Top of ENTRIES SUPPLIED
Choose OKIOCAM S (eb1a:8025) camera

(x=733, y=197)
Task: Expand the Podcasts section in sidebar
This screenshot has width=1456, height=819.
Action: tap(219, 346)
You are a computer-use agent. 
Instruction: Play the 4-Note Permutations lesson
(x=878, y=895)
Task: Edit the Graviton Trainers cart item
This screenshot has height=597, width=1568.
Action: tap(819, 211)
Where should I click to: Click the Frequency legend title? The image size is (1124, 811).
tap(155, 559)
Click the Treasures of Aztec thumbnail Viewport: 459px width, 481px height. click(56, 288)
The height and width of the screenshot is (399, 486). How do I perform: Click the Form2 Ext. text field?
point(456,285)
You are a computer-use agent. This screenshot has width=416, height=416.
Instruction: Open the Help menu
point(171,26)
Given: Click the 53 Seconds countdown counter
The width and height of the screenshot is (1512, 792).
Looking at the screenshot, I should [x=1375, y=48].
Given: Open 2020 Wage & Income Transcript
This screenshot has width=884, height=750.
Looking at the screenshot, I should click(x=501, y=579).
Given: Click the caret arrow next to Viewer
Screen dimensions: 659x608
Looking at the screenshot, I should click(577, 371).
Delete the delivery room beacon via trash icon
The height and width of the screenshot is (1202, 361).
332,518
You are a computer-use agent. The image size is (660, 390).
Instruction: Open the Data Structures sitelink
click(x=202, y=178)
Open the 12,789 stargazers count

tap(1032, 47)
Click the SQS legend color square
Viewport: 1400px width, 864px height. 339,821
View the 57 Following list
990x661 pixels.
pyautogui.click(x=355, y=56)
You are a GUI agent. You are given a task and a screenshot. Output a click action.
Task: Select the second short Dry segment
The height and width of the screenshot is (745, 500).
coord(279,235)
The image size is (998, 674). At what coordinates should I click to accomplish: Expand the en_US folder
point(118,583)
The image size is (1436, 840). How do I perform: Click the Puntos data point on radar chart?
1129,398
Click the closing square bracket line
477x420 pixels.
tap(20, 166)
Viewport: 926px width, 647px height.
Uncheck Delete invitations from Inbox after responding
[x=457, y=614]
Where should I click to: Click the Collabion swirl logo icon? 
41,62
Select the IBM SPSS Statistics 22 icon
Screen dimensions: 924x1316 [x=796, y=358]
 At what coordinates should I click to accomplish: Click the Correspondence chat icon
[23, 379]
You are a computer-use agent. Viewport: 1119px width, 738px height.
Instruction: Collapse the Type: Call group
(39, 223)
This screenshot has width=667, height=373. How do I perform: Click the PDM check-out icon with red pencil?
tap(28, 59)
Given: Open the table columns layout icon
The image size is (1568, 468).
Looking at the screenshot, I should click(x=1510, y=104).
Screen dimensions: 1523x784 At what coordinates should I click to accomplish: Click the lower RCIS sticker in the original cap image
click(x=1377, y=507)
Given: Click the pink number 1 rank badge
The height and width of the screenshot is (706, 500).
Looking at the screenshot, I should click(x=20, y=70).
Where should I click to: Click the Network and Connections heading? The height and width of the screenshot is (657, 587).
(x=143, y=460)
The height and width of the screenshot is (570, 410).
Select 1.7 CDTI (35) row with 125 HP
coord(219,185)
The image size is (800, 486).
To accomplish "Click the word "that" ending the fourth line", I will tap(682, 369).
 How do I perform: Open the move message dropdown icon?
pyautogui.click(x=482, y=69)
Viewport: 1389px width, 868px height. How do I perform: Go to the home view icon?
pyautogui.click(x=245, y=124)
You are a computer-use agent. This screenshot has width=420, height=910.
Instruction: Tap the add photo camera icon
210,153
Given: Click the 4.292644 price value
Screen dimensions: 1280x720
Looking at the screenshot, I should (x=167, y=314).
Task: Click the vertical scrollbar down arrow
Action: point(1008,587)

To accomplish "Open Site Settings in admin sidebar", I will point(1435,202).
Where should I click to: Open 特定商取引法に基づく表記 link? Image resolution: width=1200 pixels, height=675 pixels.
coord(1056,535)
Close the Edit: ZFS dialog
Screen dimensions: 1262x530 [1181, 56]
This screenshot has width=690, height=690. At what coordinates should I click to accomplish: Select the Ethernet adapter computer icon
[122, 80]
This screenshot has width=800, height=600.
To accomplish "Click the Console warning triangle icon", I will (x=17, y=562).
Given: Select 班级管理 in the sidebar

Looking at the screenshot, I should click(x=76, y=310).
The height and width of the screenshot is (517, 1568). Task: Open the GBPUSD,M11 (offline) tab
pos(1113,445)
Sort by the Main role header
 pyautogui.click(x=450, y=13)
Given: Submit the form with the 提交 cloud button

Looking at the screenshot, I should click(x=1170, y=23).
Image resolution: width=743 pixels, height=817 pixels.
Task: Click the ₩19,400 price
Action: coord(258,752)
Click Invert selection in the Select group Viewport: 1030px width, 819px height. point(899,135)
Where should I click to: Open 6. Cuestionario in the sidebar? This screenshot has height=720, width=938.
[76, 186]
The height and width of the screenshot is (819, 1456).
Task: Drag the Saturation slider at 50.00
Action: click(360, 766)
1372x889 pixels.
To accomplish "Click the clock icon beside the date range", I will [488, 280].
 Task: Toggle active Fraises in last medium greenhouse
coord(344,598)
Bottom of ENTRIES SUPPLIED
Write the number of lines above that contain the string "will", and nothing besides.

■ RESPONSE:
4